** DOCUMENT EXTRACT **
● ● ● ●

# The Fantastic Four



## Sinister (Apr 18, 2004)

Anyone psyched about seeing this? Admittedly, when I heard they were making another film version of the team, I wasn't so enthusiastic. From what I've seen with all the trailers and featurettes, I'm willing to give it a shot. The Human Torch looks pretty damn cool, yet I miss that ridge above The Thing's brow and I have some misgivings about possibly the greatest villian of all-time, Dr. Doom. We'll see what I and others of you have to say after tomorrow when this finally hits the silver screen. Doubt that it will top *Batman Begins* as the superhero film of the year, but I'll try to keep an open mind.


----------



## RAXL (Jul 9, 2004)

Nothing can top the Bat this year. I'll probably go see FF, but I'm not a big fan of the comic, so I'm not too psyched about the film. Really, I could care less about Jessica Alba, but I do think the Thing looks pretty kick ass.


----------



## Zombie-F (Apr 12, 2004)

I'm not too thrilled with the comic either, and I really don't much care to see the movie. I think I'll pass on it until I can just rent it.

I sorta think the thing looks retarded.


----------



## Sinister (Apr 18, 2004)

Zombie-F said:


> I'm not too thrilled with the comic either, and I really don't much care to see the movie. I think I'll pass on it until I can just rent it.
> 
> I sorta think the thing looks retarded.


That's pretty funny. 

I used to read the comic a long time back and tried to get back into it when Jim Lee did a run of the title when they did the "Heroes Reborn" but I didn't stay interested long.

Just want to check it out for the sake of nostalgia and celluloid curiosity.


----------

● ● ● ●

** SUPPLIED INFORMATION **

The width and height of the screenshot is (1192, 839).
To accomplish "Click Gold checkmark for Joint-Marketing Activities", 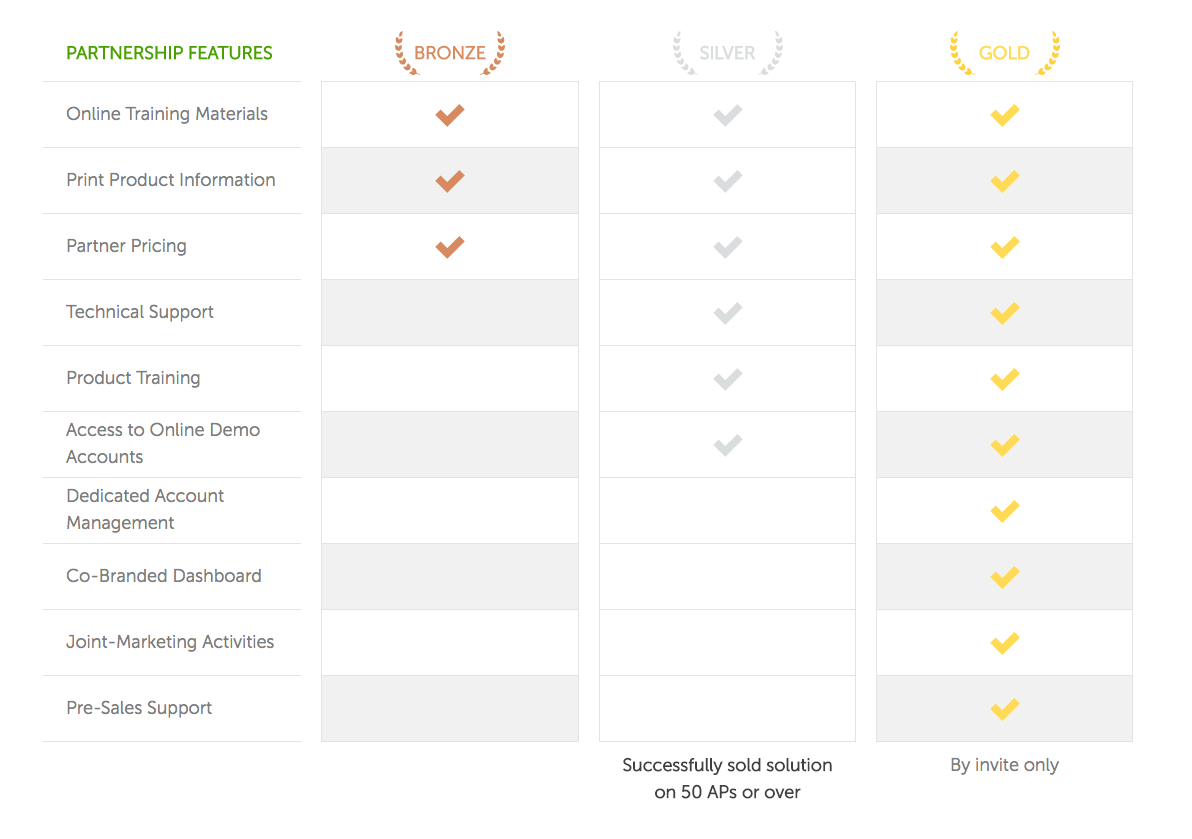I will pyautogui.click(x=1005, y=643).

● ● ● ●

** THE EXERCISE **
Repeat word for word the portion of the Fantastic Four thread above starting at "Nothing can top" and ending at "pretty kick ass.".

** SOLVED PROBLEM **
Nothing can top the Bat this year. I'll probably go see FF, but I'm not a big fan of the comic, so I'm not too psyched about the film. Really, I could care less about Jessica Alba, but I do think the Thing looks pretty kick ass.